Statistical models & the irrelevance of rare exceptions

“I don’t care about this instance—I don’t care about any instances! Life is too short to care about anything but the general case!”

Yes, the general case is drawn from instances, I’m saying that we shouldn’t get caught up in the details unless they really matter. And if there is a clear statistical generalization, the details matter very little.

A common model might be: “Well, the pattern is that it’s some mix of A & B, with more A as factors X & Y are higher, and more B if they are lower”.

Replying “Z fits better than Y in the mix of variables to map onto the A & B mix” is a correction within the general case frame. Whereas, pointing out “Here are cases F & G that are high A with low X & Y—contradicting your model”—when such cases are very rare—is irrelevant. I find it’s usually obvious from the description of F&G that they’re extremely rare.

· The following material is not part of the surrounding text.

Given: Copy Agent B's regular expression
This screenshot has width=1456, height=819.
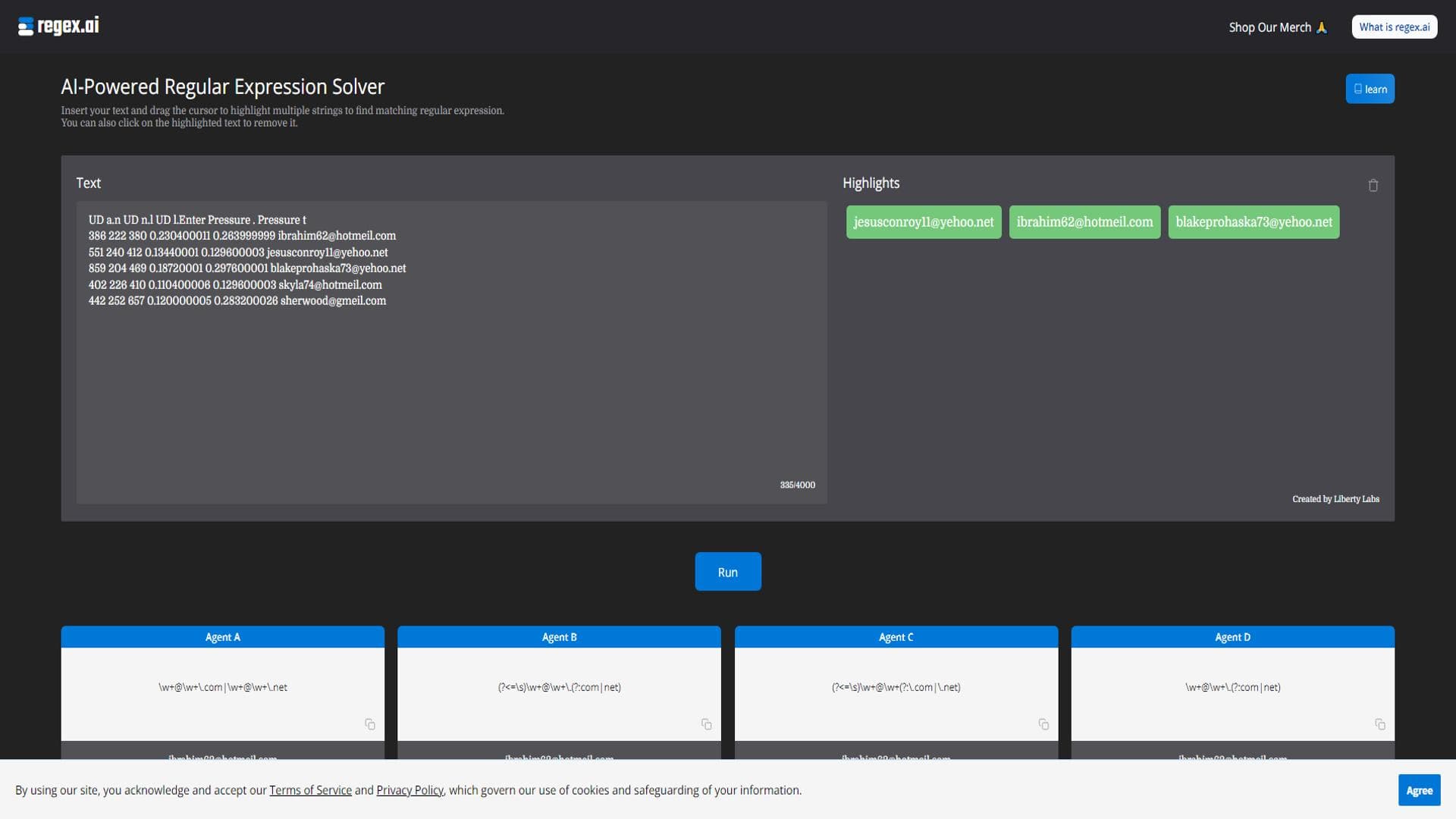Looking at the screenshot, I should 706,724.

Rare exceptions are irrelevant because almost all models of the real world (not physics) are statistical claims about what’s usually true, not absolute claims about what’s always true. So a rare data point that doesn’t fit is actually *not* a contradiction! Pointing such cases out is just reiterating the tautological fact that statistical models are not absolute, which seems like a total waste of time to me. (Especially if the speaker agrees with the model!)

I’ve noticed this happens more often with careful, intellectually humble thinkers, who often include caveats of the form “But here’s an exception to this strong model I’ve just presented.” I think often they’re trying to proactively defend against others pointing out this case. But to me, this is wrongfully falling into the frame that rare exceptions are relevant criticisms or corrections of a statistical model.

So, rather than defending by acknowledging the rare case, I think it’s far better to break the false frame that rare exceptions are counter-examples and pointing them out is a relevant thing that needs to be addressed. Move into the new, correct frame that this is a statistical model—say by asking them if they actually disagree that the suggested pattern fits in the vast majority of cases and thus is statistically true.

I’ve also lately noticed that while many people are abstract systematizers, I find far fewer who are relentlessly meta-seeking, constantly seeking to expand to more general theories over broader domains. Eg I’ve noticed myself saying regularly: “Hey, your model for domain S is actually a model for domain Q, where S is a subdomain of Q. Notice that everything we said about S applies equally to Q—we didn’t actually use any special features of S in our reasoning!”

I also recently noticed a weird but cool thing—my brain automatically generates statistical models without details ever coming into my mind. Like it has a “model this data set” function, where it retrieves and analyzes the data set without me having to consciously consider cases. Ofc I use cases (common ones!) to check the model afterwards. One thing I love about the LW community is that these cognitive modes I describe here are much more common than in most other circles.

Finally, I do find rare exceptions relevant when there is a pattern to the exceptions. So, rather than just pointing out rare exceptions F&G, the responder then generalizes them into subclass H. Now we can make the general model more accurate by adding that it doesn’t apply to H. This “move” still falls within the true statistical frame.

As an example for this topic, note that in extreme distributions like power law, a “rare exception” that happens at 1% frequency could have 100x intensity compared to the other 99%, and so need to be weighted equally in a model. The generalization of this exception is that the more extreme the distribution, the more rare a rare case has to be to be irrelevant. This generalized exception now improves our model of statistical models.